From Florida State Policy Director of National Latina Institute for Reproductive Justice, Aurelie Colon Larrauri:
“These acts of intolerance and stigma put Latinas in danger of imprisonment for doing what they deem right with their own bodies… These anti-immigrant and migrant policies are very much intertwined with this country’s racist history of controlling the bodies and reproductive agencies of people of color… Forced sterilizations sanctioned by the U.S. government are not new, it has been used as a way to control ‘undesirable’ populations for hundreds of years and targets Black, Latinx, indigenous, Asian and Pacific Islanders, folks with mental health issues and disabilities, and folks who are incarcerated. We know that the courts will not save us and we know that the government will not save us. We know that Roe is the floor, not the ceiling, and while we’re focusing on abortion restrictions — we must remember white people with financial means will always have access to abortion care.”

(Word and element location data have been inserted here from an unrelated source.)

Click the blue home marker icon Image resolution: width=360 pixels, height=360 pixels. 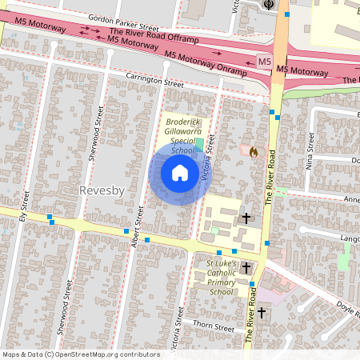point(179,173)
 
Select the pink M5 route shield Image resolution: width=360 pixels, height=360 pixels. point(265,61)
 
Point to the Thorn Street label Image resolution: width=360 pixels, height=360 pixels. point(214,328)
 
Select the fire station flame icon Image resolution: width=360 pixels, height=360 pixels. point(254,150)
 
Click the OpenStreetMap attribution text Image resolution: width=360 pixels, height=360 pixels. point(81,354)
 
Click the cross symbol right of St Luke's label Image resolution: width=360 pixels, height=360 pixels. point(247,268)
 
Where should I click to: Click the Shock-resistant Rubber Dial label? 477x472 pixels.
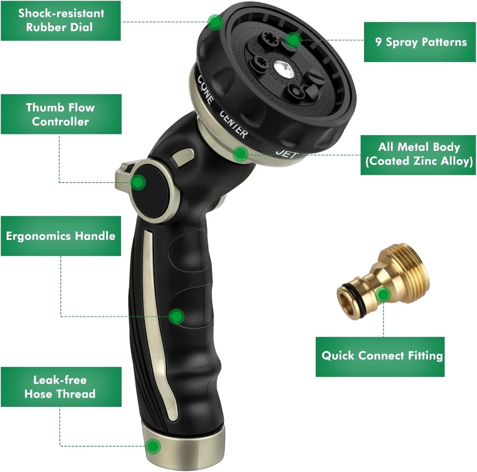point(61,21)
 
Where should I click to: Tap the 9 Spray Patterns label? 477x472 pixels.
point(420,42)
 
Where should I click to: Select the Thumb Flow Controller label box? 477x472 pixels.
point(61,114)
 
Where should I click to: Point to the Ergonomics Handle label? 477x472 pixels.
point(61,236)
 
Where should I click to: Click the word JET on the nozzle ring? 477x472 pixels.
point(287,154)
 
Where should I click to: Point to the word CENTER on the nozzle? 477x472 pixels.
point(233,124)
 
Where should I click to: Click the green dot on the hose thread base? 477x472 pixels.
point(153,446)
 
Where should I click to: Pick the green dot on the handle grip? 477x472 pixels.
point(176,316)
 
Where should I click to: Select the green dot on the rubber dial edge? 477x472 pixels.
point(215,22)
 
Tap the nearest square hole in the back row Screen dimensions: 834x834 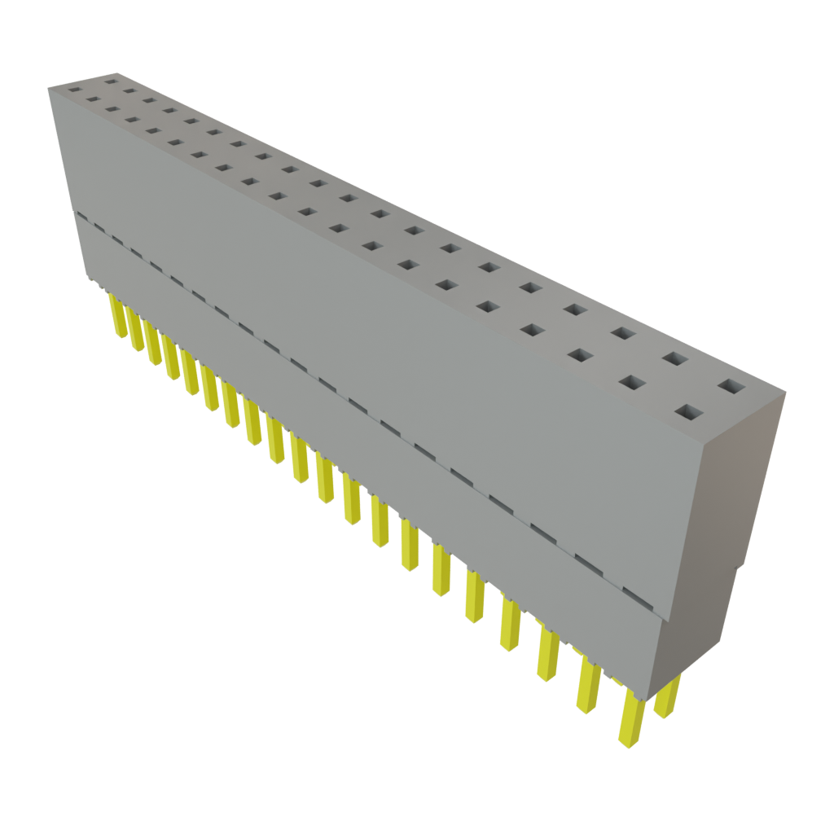[x=731, y=386]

From AVOW Texas Organizing Manager, Jessica Pires-Jancose:
“There is nothing moral about abortion bans. The ideology behind abortion bans is about power and control, and that’s the same ideology behind Abbott’s abhorrent decision to criticize baby formula going to children at our border. These policies are about the power and control to decide who can access what care, who gets dignity and who gets to thrive. All people who choose to have abortions and all people who choose to parent deserve the respect, access and resources to make those decisions. Abortion is common, it’s normal and it’s a reality of our lives. Everyone knows someone who’s had an abortion, and people who need abortions are worthy of love, dignity and respect.”